▼▼▼

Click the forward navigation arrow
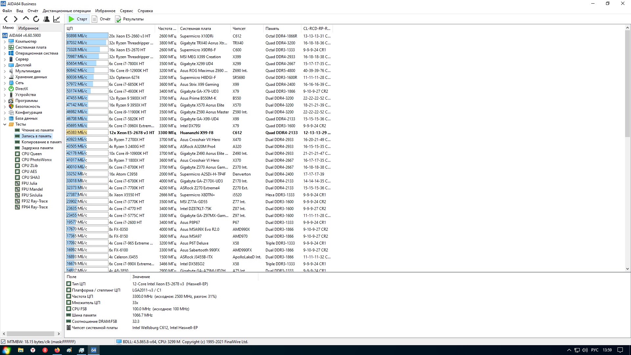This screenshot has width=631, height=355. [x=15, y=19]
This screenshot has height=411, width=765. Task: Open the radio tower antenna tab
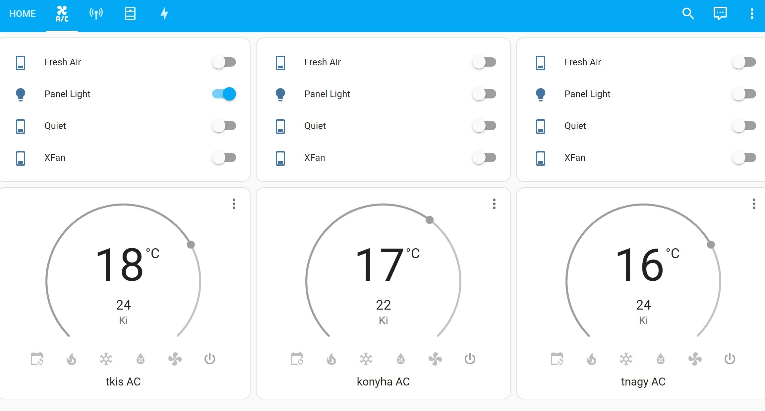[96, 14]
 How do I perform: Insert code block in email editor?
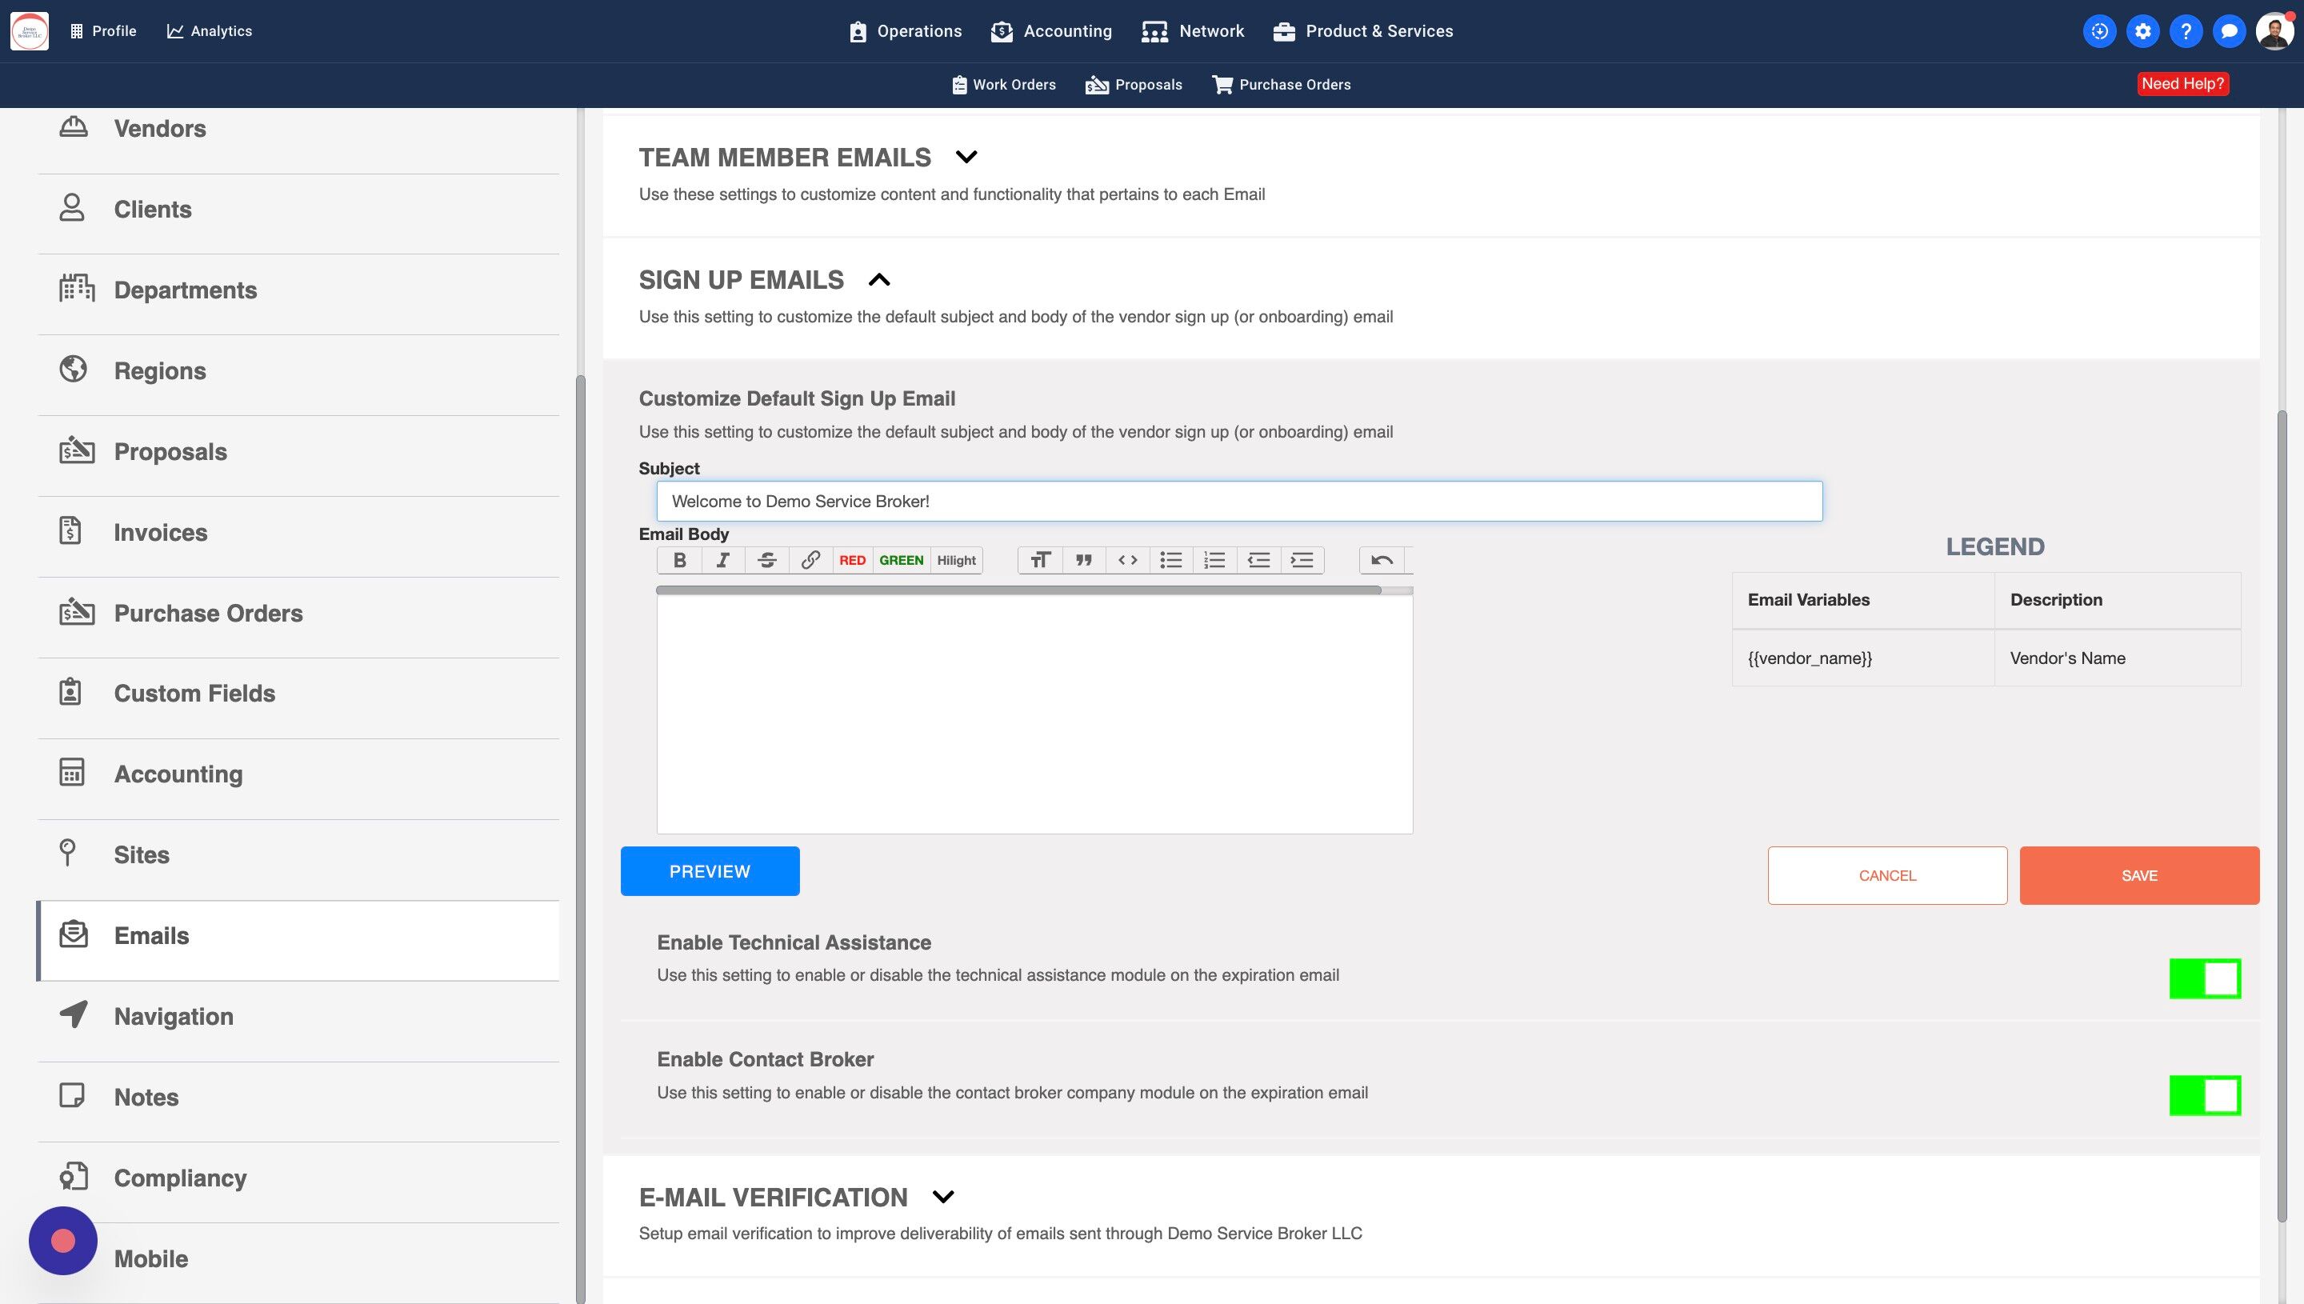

▲▲▲

Output the full listing above exactly, excluding all pictures.

Click the forward navigation arrow
This screenshot has width=631, height=355. [x=15, y=19]
This screenshot has height=411, width=765. Task: Open the radio tower antenna tab
[96, 14]
 How do I perform: Insert code block in email editor?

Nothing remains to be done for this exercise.